◆ Assignment
Transcribe exactly the lines below that begin at the line with "This screenshot has" and stop after the line with "Task: Select the", leaving out every picture.

◆ Given information
◇ ◇ ◇ ◇ ◇ ◇ ◇
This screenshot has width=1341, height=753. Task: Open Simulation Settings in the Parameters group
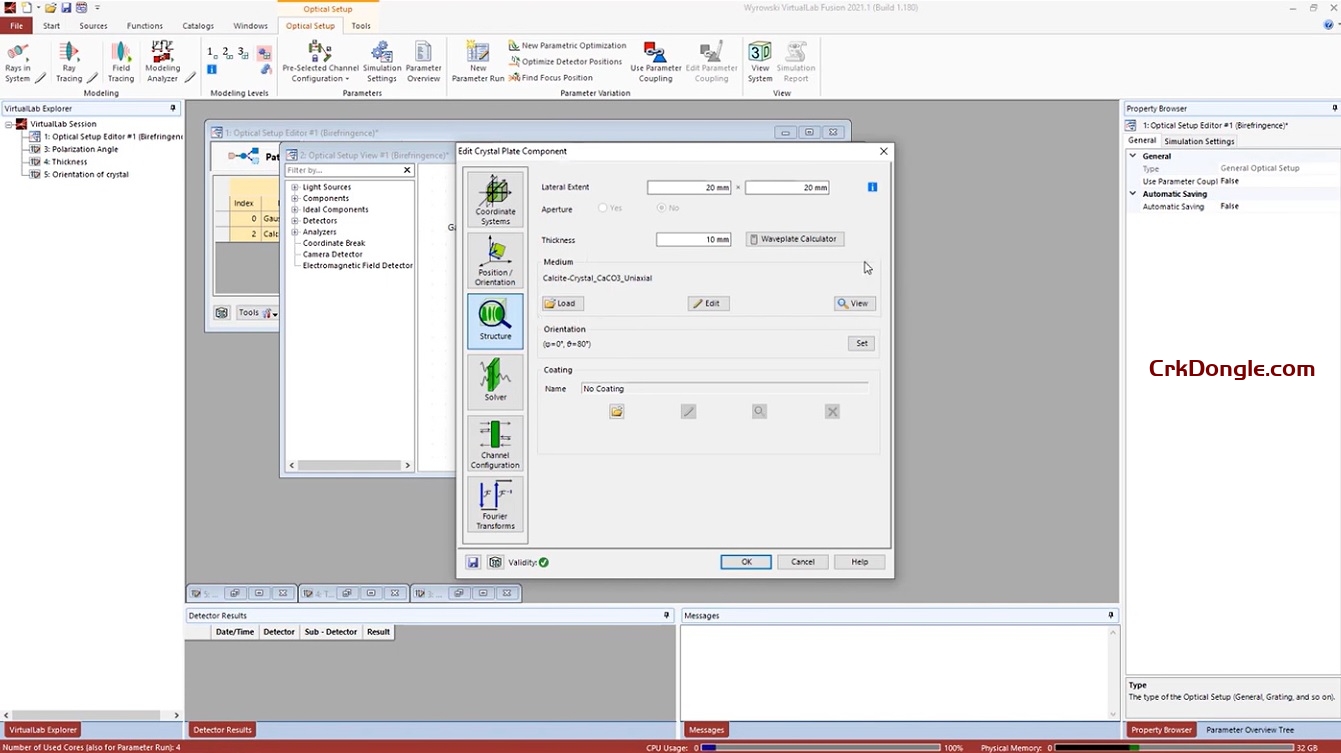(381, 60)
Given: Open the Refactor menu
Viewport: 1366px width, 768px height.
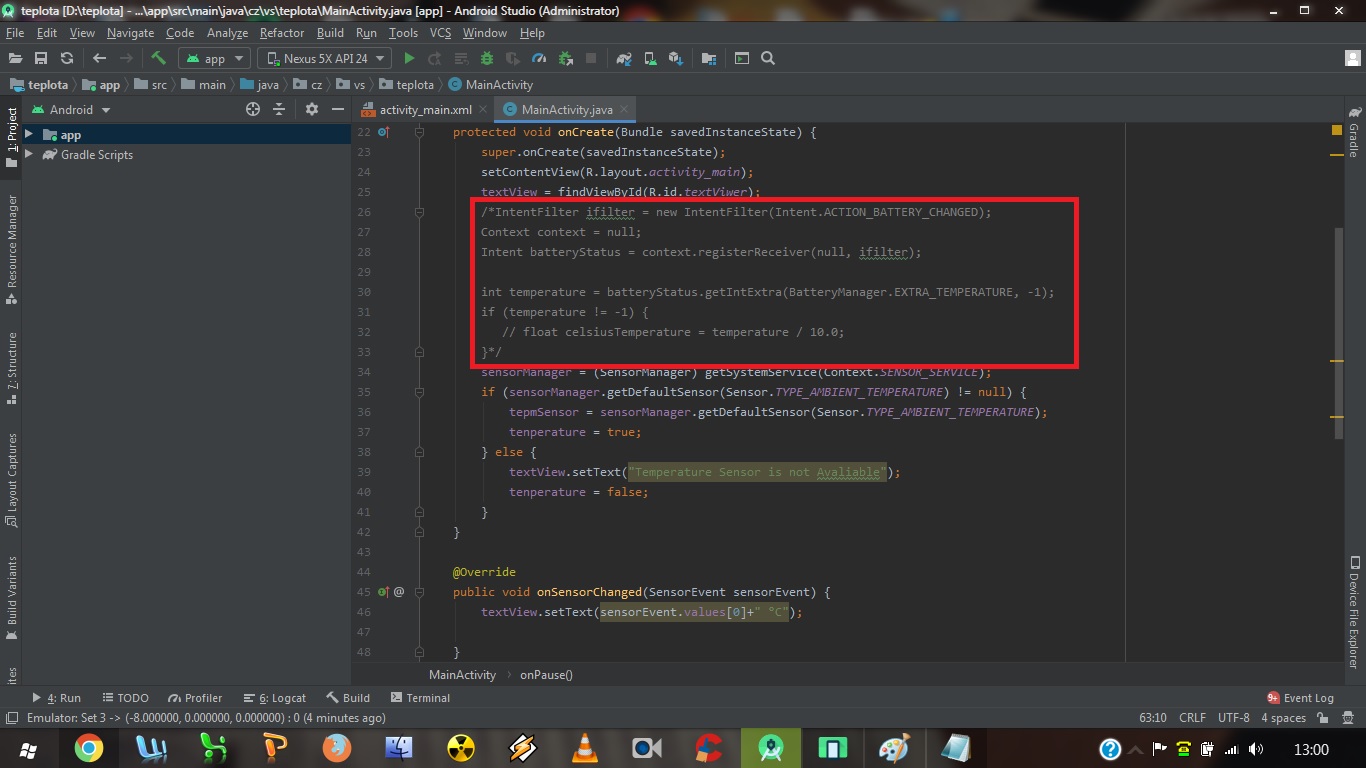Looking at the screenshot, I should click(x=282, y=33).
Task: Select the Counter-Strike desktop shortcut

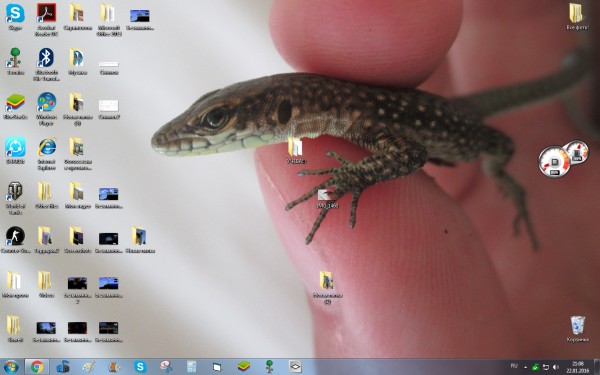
◇ ◇ ◇ ◇ ◇ ◇ ◇
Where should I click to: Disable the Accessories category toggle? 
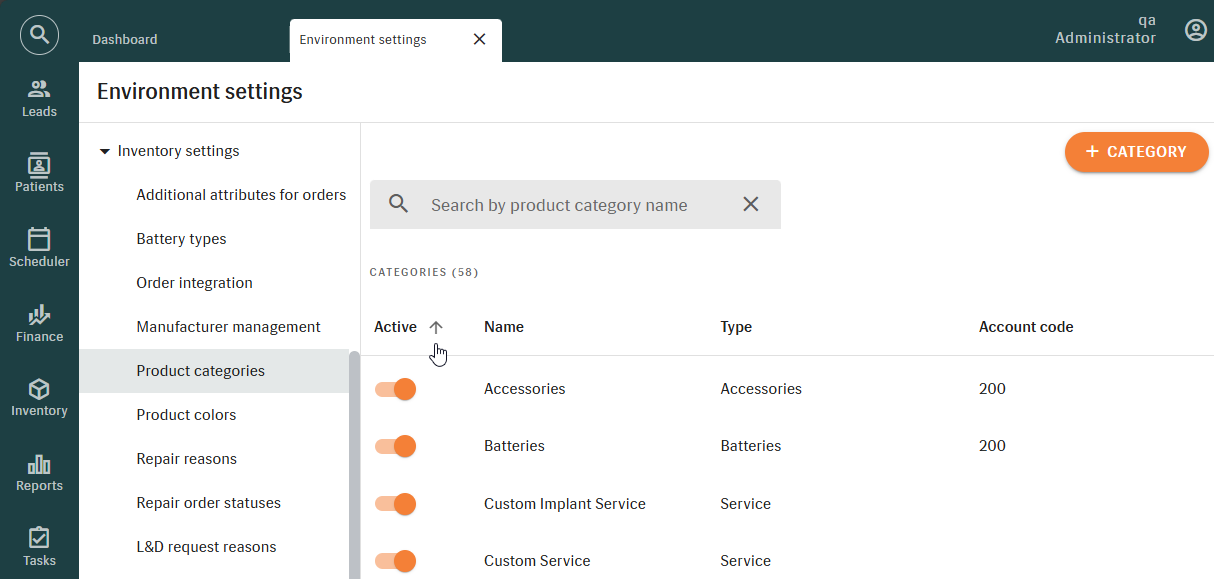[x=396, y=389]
◇ ◇ ◇ ◇ ◇ ◇ ◇
◆ Response
This screenshot has width=1341, height=753. Task: Open Simulation Settings in the Parameters group
(381, 60)
Given: Open the Refactor menu
Viewport: 1366px width, 768px height.
Looking at the screenshot, I should click(x=282, y=33).
Task: Select the Counter-Strike desktop shortcut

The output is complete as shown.